All the while, the people of Northern Ireland simply want to get on with their lives. Yet, thanks to Boris Johnson’s posturing, the Protocol is unlikely to be resolved in the medium-term.

Despite the hard work and goodwill of Northern Irish industry leaders and the EU, the fundamental problem remains the same: in the words of James Ramsbotham, outgoing chief executive of the North East England Chamber of Commerce, the British Government is “addicted to Brexit”.

Speaking of problems faced by businesses in the north-east of England, he said: “As long as they pretend it is somebody else’s fault and they don’t take responsibility for it, they will never put the effort in to actually sort it out.”

But Frost’s speech showed that the Government is still addicted to Brexit and its myths.

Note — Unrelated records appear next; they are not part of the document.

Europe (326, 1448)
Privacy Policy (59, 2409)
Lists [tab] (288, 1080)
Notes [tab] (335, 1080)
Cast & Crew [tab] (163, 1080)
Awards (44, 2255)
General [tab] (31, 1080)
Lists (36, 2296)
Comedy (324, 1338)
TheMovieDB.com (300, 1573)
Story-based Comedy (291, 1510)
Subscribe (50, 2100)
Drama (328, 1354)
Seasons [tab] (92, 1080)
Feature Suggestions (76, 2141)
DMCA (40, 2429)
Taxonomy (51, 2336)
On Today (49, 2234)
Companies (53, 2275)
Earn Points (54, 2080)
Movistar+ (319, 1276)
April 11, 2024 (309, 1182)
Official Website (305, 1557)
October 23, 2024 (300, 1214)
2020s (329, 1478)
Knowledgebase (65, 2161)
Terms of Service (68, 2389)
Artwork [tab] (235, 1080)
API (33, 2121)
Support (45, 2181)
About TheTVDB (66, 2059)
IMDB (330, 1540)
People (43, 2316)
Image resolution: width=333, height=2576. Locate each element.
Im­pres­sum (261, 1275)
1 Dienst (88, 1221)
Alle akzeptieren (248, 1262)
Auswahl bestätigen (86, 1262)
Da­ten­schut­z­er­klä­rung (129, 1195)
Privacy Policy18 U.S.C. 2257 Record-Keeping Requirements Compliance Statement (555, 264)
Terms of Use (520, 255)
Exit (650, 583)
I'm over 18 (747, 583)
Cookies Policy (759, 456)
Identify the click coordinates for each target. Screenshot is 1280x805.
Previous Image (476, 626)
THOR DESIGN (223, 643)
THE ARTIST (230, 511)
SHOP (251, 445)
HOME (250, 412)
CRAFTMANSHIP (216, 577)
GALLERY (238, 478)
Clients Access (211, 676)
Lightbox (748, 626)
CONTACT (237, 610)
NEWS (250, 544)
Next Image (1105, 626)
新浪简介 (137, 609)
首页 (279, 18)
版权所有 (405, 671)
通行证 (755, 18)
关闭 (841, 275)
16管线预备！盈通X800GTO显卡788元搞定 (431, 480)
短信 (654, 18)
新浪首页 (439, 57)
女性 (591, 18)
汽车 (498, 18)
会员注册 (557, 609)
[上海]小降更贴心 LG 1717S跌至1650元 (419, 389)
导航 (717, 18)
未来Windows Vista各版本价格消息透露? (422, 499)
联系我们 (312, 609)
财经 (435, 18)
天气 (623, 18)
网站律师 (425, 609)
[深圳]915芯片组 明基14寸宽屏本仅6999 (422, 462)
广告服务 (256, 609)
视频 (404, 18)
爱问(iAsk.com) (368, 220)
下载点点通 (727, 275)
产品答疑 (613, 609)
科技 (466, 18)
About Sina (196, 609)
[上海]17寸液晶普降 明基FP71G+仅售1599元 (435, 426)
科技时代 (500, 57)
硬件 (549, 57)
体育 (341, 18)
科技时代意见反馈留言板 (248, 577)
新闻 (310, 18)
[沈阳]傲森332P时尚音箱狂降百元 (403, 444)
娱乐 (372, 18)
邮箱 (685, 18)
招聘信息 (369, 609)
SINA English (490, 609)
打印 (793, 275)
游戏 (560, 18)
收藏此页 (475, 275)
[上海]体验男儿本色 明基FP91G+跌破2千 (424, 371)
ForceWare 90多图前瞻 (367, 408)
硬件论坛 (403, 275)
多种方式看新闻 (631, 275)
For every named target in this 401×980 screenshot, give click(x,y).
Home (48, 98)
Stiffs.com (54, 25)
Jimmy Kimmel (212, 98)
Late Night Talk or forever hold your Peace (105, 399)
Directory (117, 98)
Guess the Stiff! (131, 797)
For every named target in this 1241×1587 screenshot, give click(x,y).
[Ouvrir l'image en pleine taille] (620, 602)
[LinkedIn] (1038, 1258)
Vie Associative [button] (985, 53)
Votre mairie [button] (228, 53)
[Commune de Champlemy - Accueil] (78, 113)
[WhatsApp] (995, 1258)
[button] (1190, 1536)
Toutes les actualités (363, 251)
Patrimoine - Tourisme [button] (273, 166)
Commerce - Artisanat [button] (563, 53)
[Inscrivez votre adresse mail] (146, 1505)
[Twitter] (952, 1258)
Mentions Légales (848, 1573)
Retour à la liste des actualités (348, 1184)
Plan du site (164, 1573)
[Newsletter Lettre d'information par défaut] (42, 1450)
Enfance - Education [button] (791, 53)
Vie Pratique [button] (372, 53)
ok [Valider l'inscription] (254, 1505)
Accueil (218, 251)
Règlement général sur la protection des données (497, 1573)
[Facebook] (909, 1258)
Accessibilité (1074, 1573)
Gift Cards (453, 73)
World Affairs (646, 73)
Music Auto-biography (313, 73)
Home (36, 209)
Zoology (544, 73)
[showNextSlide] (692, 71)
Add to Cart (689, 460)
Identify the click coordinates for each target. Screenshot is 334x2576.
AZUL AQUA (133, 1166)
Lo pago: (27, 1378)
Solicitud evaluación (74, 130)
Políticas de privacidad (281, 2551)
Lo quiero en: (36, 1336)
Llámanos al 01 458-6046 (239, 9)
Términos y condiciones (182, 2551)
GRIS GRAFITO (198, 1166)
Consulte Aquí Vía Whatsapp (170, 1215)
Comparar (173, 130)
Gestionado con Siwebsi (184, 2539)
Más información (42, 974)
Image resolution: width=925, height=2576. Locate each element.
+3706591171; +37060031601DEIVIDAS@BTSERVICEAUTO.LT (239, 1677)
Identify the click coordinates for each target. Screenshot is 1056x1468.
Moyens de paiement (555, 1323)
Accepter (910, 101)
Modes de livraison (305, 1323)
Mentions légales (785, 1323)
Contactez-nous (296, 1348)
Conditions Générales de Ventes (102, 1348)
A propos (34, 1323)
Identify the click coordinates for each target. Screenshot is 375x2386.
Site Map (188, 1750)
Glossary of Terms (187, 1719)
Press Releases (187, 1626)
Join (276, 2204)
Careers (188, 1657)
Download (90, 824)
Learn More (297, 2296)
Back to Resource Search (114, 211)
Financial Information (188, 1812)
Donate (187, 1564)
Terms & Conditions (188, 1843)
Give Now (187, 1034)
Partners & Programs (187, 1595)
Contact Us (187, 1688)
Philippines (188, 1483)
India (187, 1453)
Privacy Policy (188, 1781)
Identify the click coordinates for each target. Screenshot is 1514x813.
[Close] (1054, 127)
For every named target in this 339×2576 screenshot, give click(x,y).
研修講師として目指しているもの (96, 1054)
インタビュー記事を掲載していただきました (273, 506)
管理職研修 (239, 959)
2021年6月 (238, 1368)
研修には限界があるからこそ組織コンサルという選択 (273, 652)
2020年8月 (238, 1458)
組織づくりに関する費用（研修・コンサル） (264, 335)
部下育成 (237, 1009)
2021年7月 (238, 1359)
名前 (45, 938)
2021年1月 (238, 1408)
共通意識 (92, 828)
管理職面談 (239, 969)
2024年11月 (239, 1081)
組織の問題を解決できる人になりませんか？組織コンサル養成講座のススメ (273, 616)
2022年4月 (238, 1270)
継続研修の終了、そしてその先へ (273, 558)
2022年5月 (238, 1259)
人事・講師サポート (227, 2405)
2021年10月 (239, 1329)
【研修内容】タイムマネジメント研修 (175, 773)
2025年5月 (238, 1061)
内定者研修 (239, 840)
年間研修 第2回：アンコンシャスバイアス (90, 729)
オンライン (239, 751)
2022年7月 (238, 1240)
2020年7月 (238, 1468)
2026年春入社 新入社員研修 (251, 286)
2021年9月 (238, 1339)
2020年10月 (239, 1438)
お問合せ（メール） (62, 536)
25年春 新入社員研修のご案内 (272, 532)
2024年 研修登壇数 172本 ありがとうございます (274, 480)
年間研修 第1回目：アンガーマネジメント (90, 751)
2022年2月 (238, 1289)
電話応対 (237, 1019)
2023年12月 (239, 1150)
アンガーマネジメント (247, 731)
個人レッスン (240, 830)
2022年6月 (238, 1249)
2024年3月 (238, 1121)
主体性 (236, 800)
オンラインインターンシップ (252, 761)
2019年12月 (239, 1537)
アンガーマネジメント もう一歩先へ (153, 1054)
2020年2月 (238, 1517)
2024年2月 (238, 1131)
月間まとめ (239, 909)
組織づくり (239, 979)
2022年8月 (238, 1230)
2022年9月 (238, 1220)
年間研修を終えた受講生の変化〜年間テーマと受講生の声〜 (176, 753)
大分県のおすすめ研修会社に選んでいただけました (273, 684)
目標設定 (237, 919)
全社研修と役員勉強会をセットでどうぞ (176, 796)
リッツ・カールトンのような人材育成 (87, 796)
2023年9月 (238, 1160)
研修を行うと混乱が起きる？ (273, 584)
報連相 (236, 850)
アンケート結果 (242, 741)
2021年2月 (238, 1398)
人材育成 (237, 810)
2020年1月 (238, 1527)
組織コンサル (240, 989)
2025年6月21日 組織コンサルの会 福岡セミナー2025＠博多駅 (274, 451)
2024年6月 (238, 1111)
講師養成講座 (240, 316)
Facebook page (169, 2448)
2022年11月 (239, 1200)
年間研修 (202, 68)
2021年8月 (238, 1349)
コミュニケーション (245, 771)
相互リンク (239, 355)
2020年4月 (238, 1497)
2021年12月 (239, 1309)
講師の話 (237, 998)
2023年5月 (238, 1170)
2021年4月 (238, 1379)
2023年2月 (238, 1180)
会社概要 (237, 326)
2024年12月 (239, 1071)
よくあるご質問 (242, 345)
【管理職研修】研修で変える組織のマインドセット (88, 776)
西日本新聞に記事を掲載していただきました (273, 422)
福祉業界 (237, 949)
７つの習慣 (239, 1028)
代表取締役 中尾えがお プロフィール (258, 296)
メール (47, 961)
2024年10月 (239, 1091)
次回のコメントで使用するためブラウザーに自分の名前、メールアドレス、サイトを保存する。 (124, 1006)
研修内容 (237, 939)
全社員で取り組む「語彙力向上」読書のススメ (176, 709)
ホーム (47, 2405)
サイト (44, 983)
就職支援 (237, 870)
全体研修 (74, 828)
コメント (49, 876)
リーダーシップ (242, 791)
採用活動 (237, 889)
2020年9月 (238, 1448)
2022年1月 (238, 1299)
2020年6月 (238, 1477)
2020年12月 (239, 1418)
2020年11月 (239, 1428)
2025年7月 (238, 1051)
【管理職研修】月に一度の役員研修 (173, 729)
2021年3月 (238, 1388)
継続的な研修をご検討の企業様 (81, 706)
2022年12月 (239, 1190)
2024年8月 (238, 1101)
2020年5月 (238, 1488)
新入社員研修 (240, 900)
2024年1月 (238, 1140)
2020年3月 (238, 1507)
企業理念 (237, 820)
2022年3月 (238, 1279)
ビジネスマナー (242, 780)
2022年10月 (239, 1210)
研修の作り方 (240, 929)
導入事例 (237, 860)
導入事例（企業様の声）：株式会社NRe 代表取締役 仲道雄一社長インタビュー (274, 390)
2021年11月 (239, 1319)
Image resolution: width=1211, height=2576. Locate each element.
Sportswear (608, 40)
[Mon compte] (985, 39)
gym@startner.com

Brexit, he said, had led to a “bonfire of regulations” despite daily news stories of businesses going to the wall because of increased bureaucracy and costs. Brexit was about “safeguarding British democracy”, yet the Government he represents is removing the right to free protest, politicising the Electoral Commission, and using recognised voter suppression tactics to cement its hold on power.

Until this preoccupation stops, there will be no rational engagement on the Protocol, no acceptance that Brexit is the cause of goods and labour shortages, and hence no attempt to end them. The reputation of the UK as a trustworthy actor on the world stage will continue to suffer, as will British politics.

Cummings said that he and Johnson agreed “to ditch bits [of the Protocol] we didn’t like after whacking Corbyn”. Effectively, he’s admitting that they used Northern Ireland – not just the poorest part of the UK but also its most fragile – as a tool to win an election.

We are used to Johnson’s games by now. But, given the fragility of the Northern Ireland peace process, this revelation should shock us all.